HIPK2 is an oncosuppressor and a corepressor molecule that can stimulate gene expression upon phosphorylation of several transcription factors including p53,6, 16, 17 and repress transcription of several genes involved in development, apoptosis, and tumor progression such as HIF-1α.7 HIF-1 enhances glycolysis by inducing the expression of genes encoding glycolytic enzymes and glucose transporters, such as Glut-1,5 which was indeed increased in siHIPK2 cells. Similarly, p53 has important roles in the regulation of glycolysis and oxidative phosphorylation in cancer cells.23, 24, 25 Loss of p53 enhances aerobic glycolysis, resulting in the development of a more aggressive tumor.24 Given the multiplicity of molecules modulated by HIPK2, one cannot assume that only one pathway might be involved. One of the mechanism involved in late (24 h) apoptosis/necrosis upon glu stv was p53Ser46 phosphorylation that was abolished in siHIPK2 cells. At earlier time point (16 h), JNK was activated in HIPK2+/+ cells upon glucose restriction and its activity was markedly impaired by HIPK2 depletion. JNK1 has important roles in triggering apoptosis in response to cellular stress, and its activation by HIPK2 has been previously reported.19 However, the role of HIPK2 activation in JNK activation upon glucose restriction needs to be further elucidated because several signaling kinases may regulate survival during glu stv.30 To render cancer cells sensitive to glucose depletion may potentially provide an effective strategy for cancer intervention. However, Glut-1 silencing or targeting glucose metabolism with 2-DG did not induce siHIPK2 cell death in this setting, suggesting the activation of additional pathways. Zinc supplementation inhibited siHIPK2 lactate production that correlated with increased cell death, likely by reversing p53 misfolding20, 21, 23, 25 and by inhibiting HIF-1 activity.13

Cancer cells encountering limited nutrient supplies in the growing tumor may exploit autophagy for survival; thus, autophagy contributes to the tolerance to nutrient deprivation in colorectal cancer cells.39 In agreement, autophagy was induced upon glu stv in both HIPK2+/+ and siHIPK2 cells, and blocking autophagy increased glucose-starving HIPK2+/+ cell death and re-established siHIPK2 cell death. What was the mechanism that re-established glucose-starving siHIPK2 cell death upon autophagy inhibition?
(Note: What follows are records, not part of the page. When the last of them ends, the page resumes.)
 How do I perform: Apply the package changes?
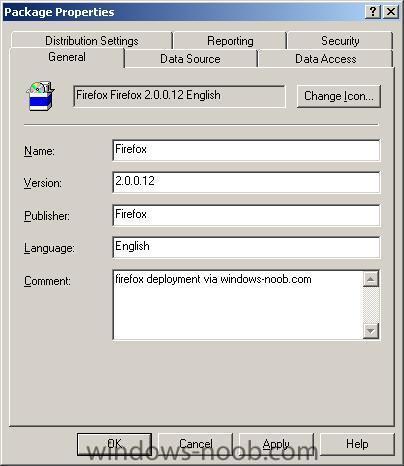click(276, 444)
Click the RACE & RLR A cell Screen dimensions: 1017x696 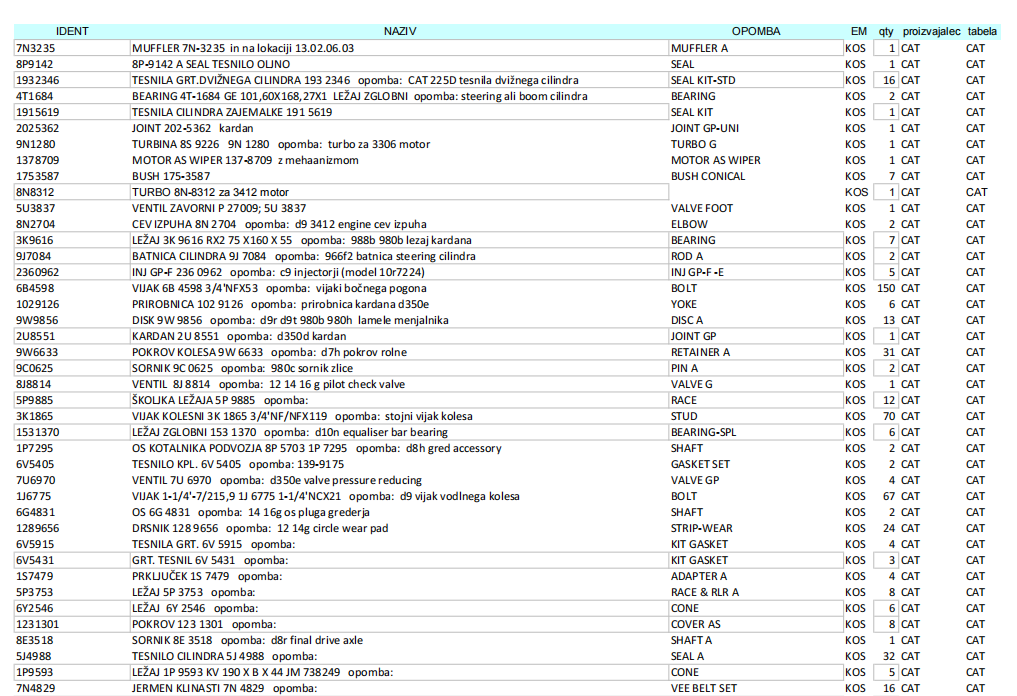coord(755,592)
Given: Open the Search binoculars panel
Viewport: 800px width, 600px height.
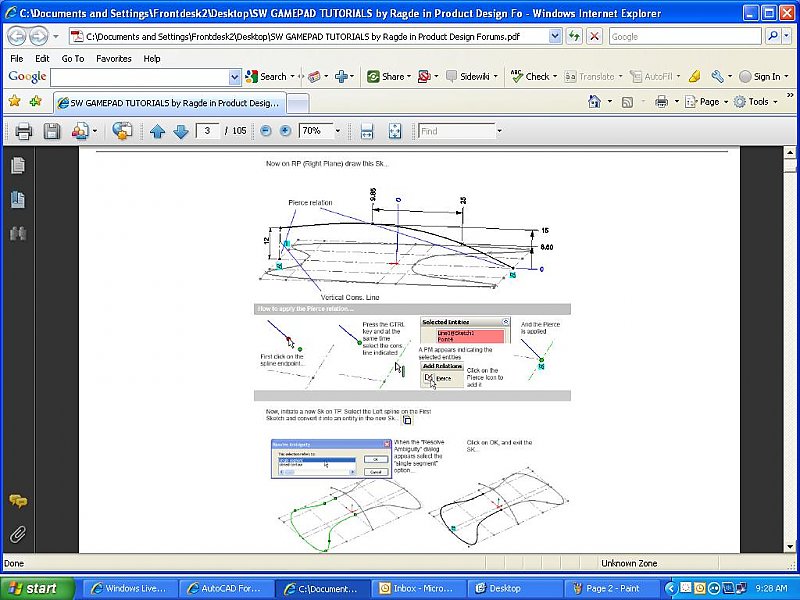Looking at the screenshot, I should [x=17, y=234].
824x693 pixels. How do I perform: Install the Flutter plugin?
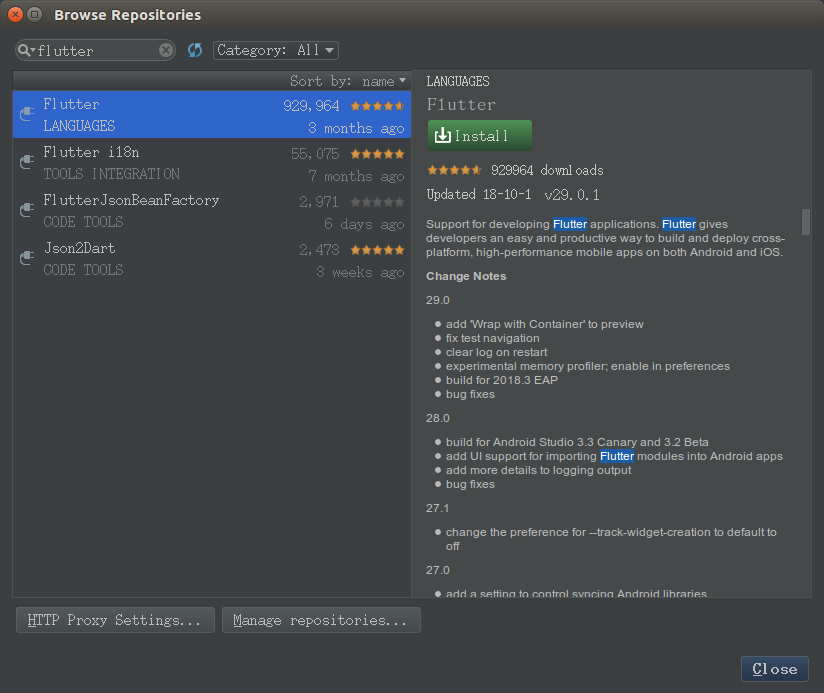coord(479,135)
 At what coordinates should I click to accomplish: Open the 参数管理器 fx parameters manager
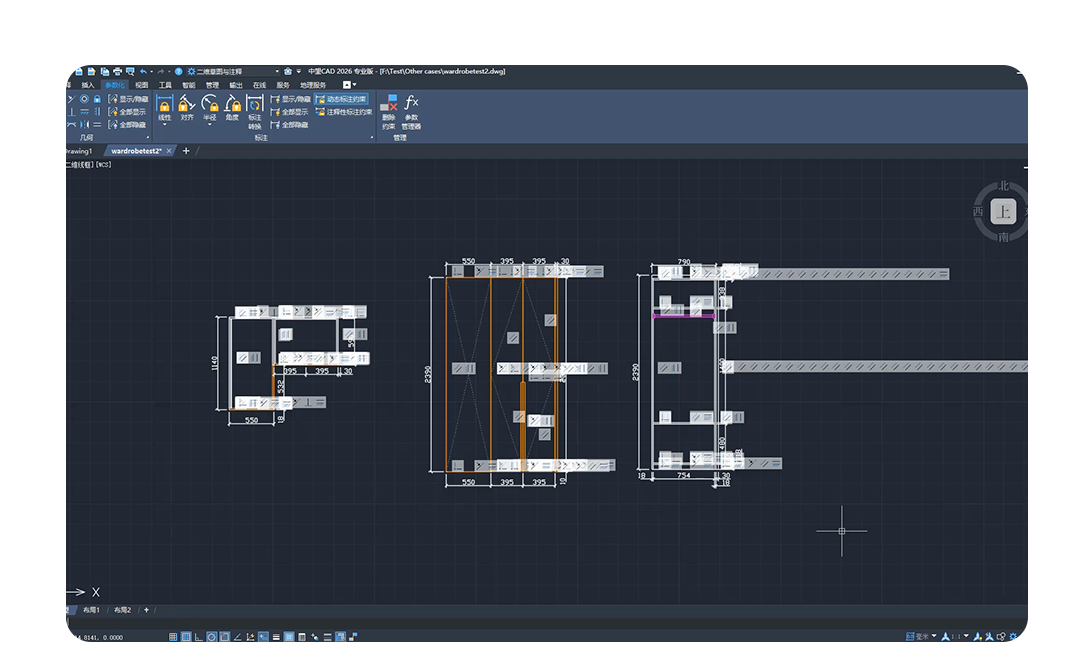pyautogui.click(x=411, y=112)
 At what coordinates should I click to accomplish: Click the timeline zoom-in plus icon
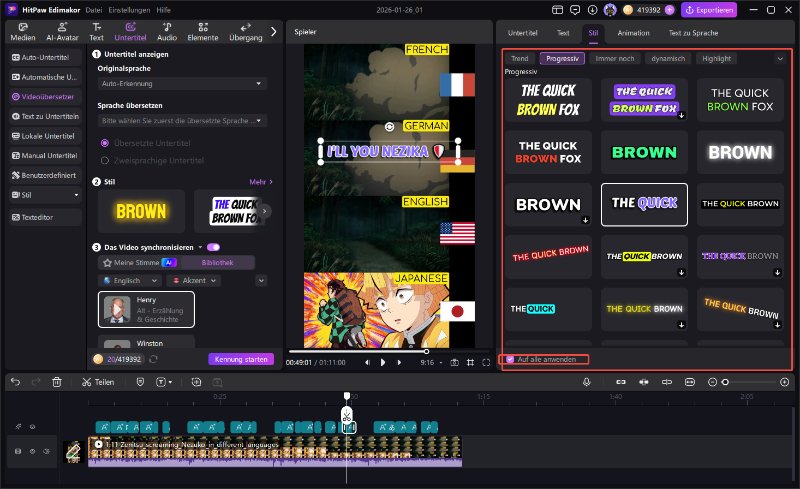pyautogui.click(x=783, y=382)

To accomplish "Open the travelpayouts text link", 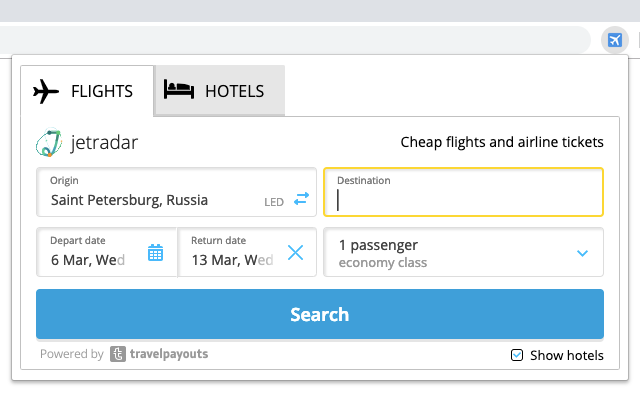I will 169,354.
Autophagy inhibition markedly impaired Akt phosphorylation in glucose-starving siHIPK2 cells, which could partly support re-establishment of siHIPK2 cell sensitivity to metabolic stress-induced cell death. The inhibition of autophagy has been shown to enhance the therapeutic benefits of various cancer therapies; however, strategies to induce autophagic cell death (that is, metformin) have also been proposed to inhibit tumor progression;47, 48 therefore, modulation of autophagy for cancer therapy is still somehow controversial.26

In cancer, the importance of HIPK2 has been elucidated by HIPK2 knock-out mice that showed increased sensitivity to develop skin cancer after treatment with carcinogens.49 Moreover, loss of HIPK2 heterozigosity occurs in radiation-induced tumors in mouse cells50 and in human papillary thyroid cancers,51 underlining the important activity of HIPK2 as tumor suppressor. HIPK2 may be inhibited in tumors by several mechanisms such as hypoxia-induced protein degradation, gene mutation, or oncogene-mediated cytoplasmic localization.9 Although glucose deprivation has been shown to activate metabolic and signaling pathways inducing cell death,52 molecular alterations leading to HIPK2 impairment could counteract this effect increasing tumor resistance to metabolic stress. Glucose restriction can be obtained by reduced angiogenesis or by low carbohydrate diet that indeed has been shown to slow tumor growth.53 On the contrary, higher dietary glycemic load associates with an increased risk of recurrence and mortality in stage III colon cancer patients.54 Thus, we found here that both cell lines were still capable of resuming cell proliferation as soon as nutrient supply was provided, in line with the concept that tumor cells develop tolerance to nutrient deprivation that can therefore contribute to tumor progression.2 More recently, glucose restriction has been shown to reduce mutant p53 pro-oncogenic function,55 whereas supplemental zinc reactivates mutant p53.56 Therefore, dietetic intervention aimed at lowering the glucose intake along with supplemental zinc could be an efficient strategy to increase cell death in tumors with HIPK2 or p53 impairment. In addition, HIPK2 transduction might be a useful prospective as potential targeted cancer gene therapy approach to circumvent resistance to cell death.57, 58

Materials and Methods

Cell culture and treatments

Human RKO colon cancer (carrying wtp53; HIPK2+/+), the RKO stably interfered for HIPK2 (siHIPK2),27 and the human lung cancer H1299 (p53 null) cells were routinely maintained in DMEM (Life Technology-Invitrogen) medium containing 10% heat-inactivated fetal bovine serum (Life Technology-Invitrogen, Carlsbad, CA, USA), 100 units/ml penicillin/streptomycin, and glutamine, in 5% CO2 humidified incubator at 37 °C. For glu stv, cells were transferred to corresponding medium without glucose. Glucose-free DMEM was supplemented with full medium to achieve the desired concentration of glucose (full DMEM contains 25 mM glucose and was diluted in glucose-free DMEM 10-fold to achieve concentration of 2.5 mM).

Chemicals

ZnCl2 was dissolved in dH2O2 and used at 100 μM; 3-MA was dissolved in dH2O2 and used at 5 mM; 2-DG was dissolved in DMSO and used at concentrations ranging between 4 and 12 mM; CQ was dissolved in dH2O2 and used at 25 μM. All chemicals were from Sigma-Aldrich (St. Louis, MO, USA). ZnCl2, 3-MA, and CQ were added to culture media1 h before treatments.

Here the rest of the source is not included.